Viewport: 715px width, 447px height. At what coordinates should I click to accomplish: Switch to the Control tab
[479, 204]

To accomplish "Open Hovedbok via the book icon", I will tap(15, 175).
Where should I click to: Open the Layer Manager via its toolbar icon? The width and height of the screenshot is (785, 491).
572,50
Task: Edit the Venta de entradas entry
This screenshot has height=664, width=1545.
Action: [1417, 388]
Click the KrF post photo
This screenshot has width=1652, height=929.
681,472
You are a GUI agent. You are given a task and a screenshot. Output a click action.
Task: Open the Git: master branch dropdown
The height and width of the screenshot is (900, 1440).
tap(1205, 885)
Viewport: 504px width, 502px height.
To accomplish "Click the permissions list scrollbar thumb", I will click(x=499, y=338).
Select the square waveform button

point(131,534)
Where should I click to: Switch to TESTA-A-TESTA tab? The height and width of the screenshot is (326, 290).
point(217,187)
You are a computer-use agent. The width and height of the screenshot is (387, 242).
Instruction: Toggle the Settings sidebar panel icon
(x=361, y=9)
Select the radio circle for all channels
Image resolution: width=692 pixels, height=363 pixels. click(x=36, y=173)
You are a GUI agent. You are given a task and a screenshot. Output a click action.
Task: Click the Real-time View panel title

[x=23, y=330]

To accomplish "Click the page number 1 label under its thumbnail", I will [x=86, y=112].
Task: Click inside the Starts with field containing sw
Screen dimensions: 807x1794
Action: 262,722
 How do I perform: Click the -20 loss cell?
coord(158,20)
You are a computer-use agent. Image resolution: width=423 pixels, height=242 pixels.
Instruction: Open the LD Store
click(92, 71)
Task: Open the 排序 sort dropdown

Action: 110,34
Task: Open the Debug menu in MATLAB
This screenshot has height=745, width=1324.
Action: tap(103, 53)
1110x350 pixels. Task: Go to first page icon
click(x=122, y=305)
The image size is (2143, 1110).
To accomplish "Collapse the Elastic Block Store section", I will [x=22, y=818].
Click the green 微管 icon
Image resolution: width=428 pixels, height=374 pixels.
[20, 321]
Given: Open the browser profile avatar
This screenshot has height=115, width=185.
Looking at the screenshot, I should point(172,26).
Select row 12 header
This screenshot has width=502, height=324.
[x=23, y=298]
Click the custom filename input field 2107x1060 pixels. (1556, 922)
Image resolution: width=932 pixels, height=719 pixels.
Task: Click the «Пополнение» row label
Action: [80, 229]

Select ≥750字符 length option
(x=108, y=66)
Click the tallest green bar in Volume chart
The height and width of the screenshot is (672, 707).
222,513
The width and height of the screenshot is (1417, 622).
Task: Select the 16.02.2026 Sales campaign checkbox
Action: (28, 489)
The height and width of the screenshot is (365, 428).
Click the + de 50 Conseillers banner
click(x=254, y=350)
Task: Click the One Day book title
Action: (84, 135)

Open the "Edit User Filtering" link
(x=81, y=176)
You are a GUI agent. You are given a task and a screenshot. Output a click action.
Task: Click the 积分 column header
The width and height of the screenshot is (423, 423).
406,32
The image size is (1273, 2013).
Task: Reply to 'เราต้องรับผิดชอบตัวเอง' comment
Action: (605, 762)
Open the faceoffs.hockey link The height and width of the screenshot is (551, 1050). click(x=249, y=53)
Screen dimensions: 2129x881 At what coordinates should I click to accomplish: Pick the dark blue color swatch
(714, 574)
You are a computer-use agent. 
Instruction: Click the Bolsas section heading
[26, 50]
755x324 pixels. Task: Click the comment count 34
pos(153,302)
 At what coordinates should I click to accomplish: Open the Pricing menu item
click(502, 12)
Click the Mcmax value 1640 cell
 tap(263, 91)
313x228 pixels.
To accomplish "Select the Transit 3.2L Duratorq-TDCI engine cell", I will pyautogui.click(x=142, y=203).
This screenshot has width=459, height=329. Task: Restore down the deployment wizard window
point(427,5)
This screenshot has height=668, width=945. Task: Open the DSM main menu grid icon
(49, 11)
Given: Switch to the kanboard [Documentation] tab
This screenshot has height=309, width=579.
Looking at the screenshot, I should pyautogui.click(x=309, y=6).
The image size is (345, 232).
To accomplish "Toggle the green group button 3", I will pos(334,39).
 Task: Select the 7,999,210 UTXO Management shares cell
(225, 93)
※ ※ ※
• REQUIRED TASK
Rewrite all the entries above, swapping "Viewport" for "Window" wherever it occurs and leaving everything else unchanged.

• WORKED SOLUTION
Window: 715px width, 447px height. At what coordinates should I click to accomplish: Switch to the Control tab
[479, 204]

To accomplish "Open Hovedbok via the book icon", I will tap(15, 175).
Where should I click to: Open the Layer Manager via its toolbar icon? The width and height of the screenshot is (785, 491).
572,50
Task: Edit the Venta de entradas entry
This screenshot has height=664, width=1545.
Action: [1417, 388]
Click the KrF post photo
This screenshot has width=1652, height=929.
681,472
You are a GUI agent. You are given a task and a screenshot. Output a click action.
Task: Open the Git: master branch dropdown
The height and width of the screenshot is (900, 1440).
tap(1205, 885)
Window: 504px width, 502px height.
To accomplish "Click the permissions list scrollbar thumb", I will click(x=499, y=338).
Select the square waveform button

point(131,534)
Where should I click to: Switch to TESTA-A-TESTA tab? The height and width of the screenshot is (326, 290).
point(217,187)
You are a computer-use agent. The width and height of the screenshot is (387, 242).
Instruction: Toggle the Settings sidebar panel icon
(x=361, y=9)
Select the radio circle for all channels
Image resolution: width=692 pixels, height=363 pixels. click(x=36, y=173)
You are a GUI agent. You are given a task and a screenshot. Output a click action.
Task: Click the Real-time View panel title

[x=23, y=330]

To accomplish "Click the page number 1 label under its thumbnail", I will [x=86, y=112].
Task: Click inside the Starts with field containing sw
Screen dimensions: 807x1794
Action: 262,722
 How do I perform: Click the -20 loss cell?
coord(158,20)
You are a computer-use agent. Image resolution: width=423 pixels, height=242 pixels.
Instruction: Open the LD Store
click(92, 71)
Task: Open the 排序 sort dropdown

Action: 110,34
Task: Open the Debug menu in MATLAB
This screenshot has height=745, width=1324.
Action: tap(103, 53)
1110x350 pixels. Task: Go to first page icon
click(x=122, y=305)
The image size is (2143, 1110).
To accomplish "Collapse the Elastic Block Store section", I will [x=22, y=818].
Click the green 微管 icon
Image resolution: width=428 pixels, height=374 pixels.
[20, 321]
Given: Open the browser profile avatar
This screenshot has height=115, width=185.
Looking at the screenshot, I should point(172,26).
Select row 12 header
This screenshot has width=502, height=324.
[x=23, y=298]
Click the custom filename input field 2107x1060 pixels. (1556, 922)
Image resolution: width=932 pixels, height=719 pixels.
Task: Click the «Пополнение» row label
Action: [80, 229]

Select ≥750字符 length option
(x=108, y=66)
Click the tallest green bar in Volume chart
The height and width of the screenshot is (672, 707).
222,513
The width and height of the screenshot is (1417, 622).
Task: Select the 16.02.2026 Sales campaign checkbox
Action: (28, 489)
The height and width of the screenshot is (365, 428).
Click the + de 50 Conseillers banner
click(x=254, y=350)
Task: Click the One Day book title
Action: (84, 135)

Open the "Edit User Filtering" link
(x=81, y=176)
You are a GUI agent. You are given a task and a screenshot. Output a click action.
Task: Click the 积分 column header
The width and height of the screenshot is (423, 423).
406,32
The image size is (1273, 2013).
Task: Reply to 'เราต้องรับผิดชอบตัวเอง' comment
Action: (605, 762)
Open the faceoffs.hockey link The height and width of the screenshot is (551, 1050). click(x=249, y=53)
Screen dimensions: 2129x881 At what coordinates should I click to accomplish: Pick the dark blue color swatch
(714, 574)
You are a computer-use agent. 
Instruction: Click the Bolsas section heading
[26, 50]
755x324 pixels. Task: Click the comment count 34
pos(153,302)
 At what coordinates should I click to accomplish: Open the Pricing menu item
click(502, 12)
Click the Mcmax value 1640 cell
 tap(263, 91)
313x228 pixels.
To accomplish "Select the Transit 3.2L Duratorq-TDCI engine cell", I will pyautogui.click(x=142, y=203).
This screenshot has width=459, height=329. Task: Restore down the deployment wizard window
point(427,5)
This screenshot has height=668, width=945. Task: Open the DSM main menu grid icon
(49, 11)
Given: Switch to the kanboard [Documentation] tab
This screenshot has height=309, width=579.
Looking at the screenshot, I should pyautogui.click(x=309, y=6).
The image size is (345, 232).
To accomplish "Toggle the green group button 3", I will pos(334,39).
 Task: Select the 7,999,210 UTXO Management shares cell
(225, 93)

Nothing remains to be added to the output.